Search code examples
hivepysparkparquet

Failing to overwrite parquet hive table in pyspark


Using: spark 1.5.2, hive 1.2 I have an external hive table in parquet format. I created a .py script that selects from my_table into a dataframe, does some transforms and then attempts to write back into the original table.

I've tried the following methods:

  1. df.write.insertInto('table_name', overwrite='true').

This throws the following error:

pyspark.sql.utils.AnalysisException: Cannot insert overwrite into table that is also being read from.

  1. df.write.mode('overwrite').parquet('my_path')
  2. df.write.parquet('my_path', mode='overwrite')
  3. df.write.save('my_path', format='parquet', mode = 'overwrite')

These all seem to throw this error:

ERROR Client fs/client/fileclient/cc/client.cc:1802 Thread: 620 Open failed for file /my_path/part-r-00084-9, LookupFid error No such file or directory(2) 2016-04-26 16:47:17,0942 ERROR JniCommon fs/client/fileclient/cc/jni_MapRClient.cc:2488 Thread: 620 getBlockInfo failed, Could not open file /my_path/part-r-00084-9 16/04/26 16:47:17 WARN DAGScheduler: Creating new stage failed due to exception - job: 16

**Note that method 1 above works fine if the file format is orc, but throws that error for parquet.
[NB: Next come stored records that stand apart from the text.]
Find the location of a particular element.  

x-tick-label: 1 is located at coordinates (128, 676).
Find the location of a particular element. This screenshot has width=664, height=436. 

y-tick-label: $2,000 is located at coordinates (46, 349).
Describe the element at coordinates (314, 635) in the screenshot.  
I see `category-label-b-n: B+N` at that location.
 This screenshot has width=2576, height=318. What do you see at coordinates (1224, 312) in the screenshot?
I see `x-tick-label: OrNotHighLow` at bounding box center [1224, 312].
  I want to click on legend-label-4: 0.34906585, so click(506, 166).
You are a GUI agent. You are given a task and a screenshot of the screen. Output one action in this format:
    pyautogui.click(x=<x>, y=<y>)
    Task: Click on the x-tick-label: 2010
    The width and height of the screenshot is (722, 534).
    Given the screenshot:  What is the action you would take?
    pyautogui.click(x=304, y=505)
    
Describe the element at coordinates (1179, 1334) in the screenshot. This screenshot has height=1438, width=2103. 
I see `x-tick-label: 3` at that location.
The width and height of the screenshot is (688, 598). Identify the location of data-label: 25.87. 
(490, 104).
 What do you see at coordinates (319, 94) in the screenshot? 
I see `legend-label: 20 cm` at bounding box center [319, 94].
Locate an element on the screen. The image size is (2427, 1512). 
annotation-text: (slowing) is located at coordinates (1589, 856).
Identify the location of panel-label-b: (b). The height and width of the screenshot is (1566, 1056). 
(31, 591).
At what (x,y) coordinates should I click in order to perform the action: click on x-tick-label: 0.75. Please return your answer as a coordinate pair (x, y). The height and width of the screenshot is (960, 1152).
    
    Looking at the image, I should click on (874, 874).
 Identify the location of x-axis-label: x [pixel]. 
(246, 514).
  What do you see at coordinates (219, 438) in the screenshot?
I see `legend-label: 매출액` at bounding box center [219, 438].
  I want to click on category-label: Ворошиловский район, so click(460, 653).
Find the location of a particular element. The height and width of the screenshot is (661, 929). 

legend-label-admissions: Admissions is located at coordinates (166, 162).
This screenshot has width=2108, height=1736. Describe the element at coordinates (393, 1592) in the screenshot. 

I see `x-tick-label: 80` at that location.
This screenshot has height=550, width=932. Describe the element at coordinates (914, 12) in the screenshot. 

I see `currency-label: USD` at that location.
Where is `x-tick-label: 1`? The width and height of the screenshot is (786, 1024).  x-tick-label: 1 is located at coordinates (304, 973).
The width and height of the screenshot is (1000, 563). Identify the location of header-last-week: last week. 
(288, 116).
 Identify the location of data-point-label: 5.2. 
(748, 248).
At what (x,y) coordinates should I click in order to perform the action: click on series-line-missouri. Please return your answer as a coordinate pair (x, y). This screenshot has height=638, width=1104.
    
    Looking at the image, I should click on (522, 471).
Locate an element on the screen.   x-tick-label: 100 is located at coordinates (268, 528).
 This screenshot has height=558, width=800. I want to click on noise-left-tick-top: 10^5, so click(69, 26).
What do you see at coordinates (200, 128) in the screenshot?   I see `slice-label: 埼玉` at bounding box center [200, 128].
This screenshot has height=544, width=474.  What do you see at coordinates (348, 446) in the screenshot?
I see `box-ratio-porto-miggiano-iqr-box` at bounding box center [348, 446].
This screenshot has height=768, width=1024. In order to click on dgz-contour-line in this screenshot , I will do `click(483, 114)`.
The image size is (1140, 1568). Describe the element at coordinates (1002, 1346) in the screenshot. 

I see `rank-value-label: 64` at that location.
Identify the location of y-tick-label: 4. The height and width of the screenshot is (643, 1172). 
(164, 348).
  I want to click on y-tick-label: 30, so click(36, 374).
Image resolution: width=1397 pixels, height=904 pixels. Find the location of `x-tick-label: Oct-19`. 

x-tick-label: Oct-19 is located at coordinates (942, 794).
Any suggestions would be greatly appreciated!


Solution

  • From everything I've found thus far, the solution for reading and writing back into a parquet formatted file seems to be to write to a temporary/staging directory, delete the original directory, and then rename the temporary directory to your original. To do this in pyspark you will need the following commands:

    import os
    import shutil
    shutil.rmtree('my_tmp_path')
    os.rename('my_tmp_path', 'my_path)